Scientists Solve Decades-Old Lunar Mystery

NASA/Colorado School of Mines/MIT/JPL/Goddard Space Flight Center

For ages, people have looked up at the craters in the Procellarum region of the moon and imagined different shapes within the features; a man's face in particular. But where did these features come from? Hotly debated, the the prevailing theory has been that the "man in the moon" was formed by an impact event with a massive asteroid. However, a team using NASA's Gravity Recovery and Interior Laboratory (GRAIL) has discovered that the trademark lunar topography is actually due to a massive ancient plume of magma. The research was led by Maria Zuber of MIT and the results were published in Nature with Jeff Andrews-Hanna as the first author.

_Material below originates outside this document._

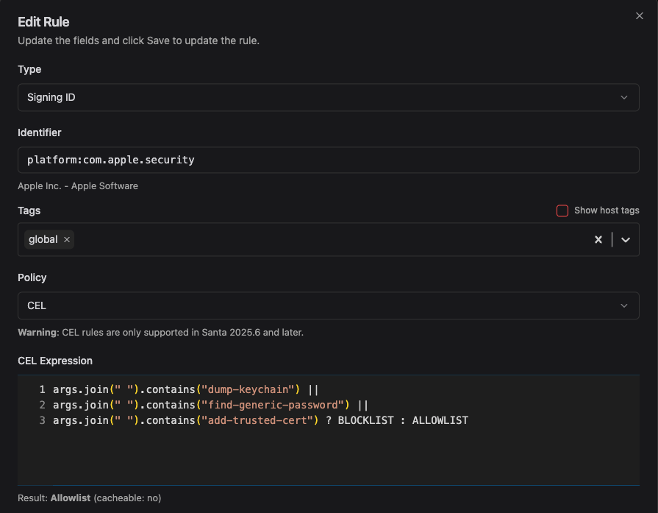The height and width of the screenshot is (513, 658).
Task: Click ALLOWLIST in the CEL expression
Action: tap(440, 420)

Zuber's team analyzed data obtained by two probes during the GRAIL mission in 2012. Variations in the density of the lunar surface caused very slight dips in gravity, which caused one probe to slow down and the second one to slightly catch up. When the trailing probe passed over the same area, it also slowed down. These various differences in distance between the probes were recorded, charting where variations in the gravitational field were. The probes mapped the entire lunar surface using this inchworm-like method. 

The Procellarum region is a not quite circular area almost as wide as the United States. Topography readings made it a fairly plausible assumption that the moon was struck by a massive asteroid, with smaller collisions occurring later, deforming the large crater's circular shape. However, gravity field readings have indicated that the crater isn't circular at all; it has sharp 120-degree angles that rule out an asteroid collision. 

“A lot of things in science are really complicated, but I’ve always loved to answer simple questions,” Zuber said in a press release. “How many people have looked up at the moon and wondered what produced the pattern we see — let me tell you, I’ve wanted to solve that one!”

Instead, Zuber and her team believe that a large plume of magma built up beneath the surface of the moon. This pressure caused the surface to crack and the magma to cool at the surface, forming the sharp angles that are seen around the basin. These giant tension cracks then formed a network, which Zuber referred to as a "plumbing system" for magma within the moon, providing access to the surface. The surface magma filled in the basins and created darker regions. These darker regions are also more dense, contributing to the alteration in gravity. What is less clear, however, is how the magma did this in the first place.

“How such a plume arose remains a mystery,” Zuber continued. “It could be due to radioactive decay of heat-producing elements in the deep interior. Or, conceivably, a very early large impact triggered the plume. But in the latter case, all evidence for such an impact has been completely erased. People who thought that all this volcanism was related to a gigantic impact need to go back and think some more about that.”

In order to thoroughly investigate the origin of this magma plume, the researchers believe it might require a specialized mission by a probe able to take seismic and heat readings from far below the lunar surface. If such a mission did occur, it would likely further supplement, and not replace, the data obtained by the GRAIL mission.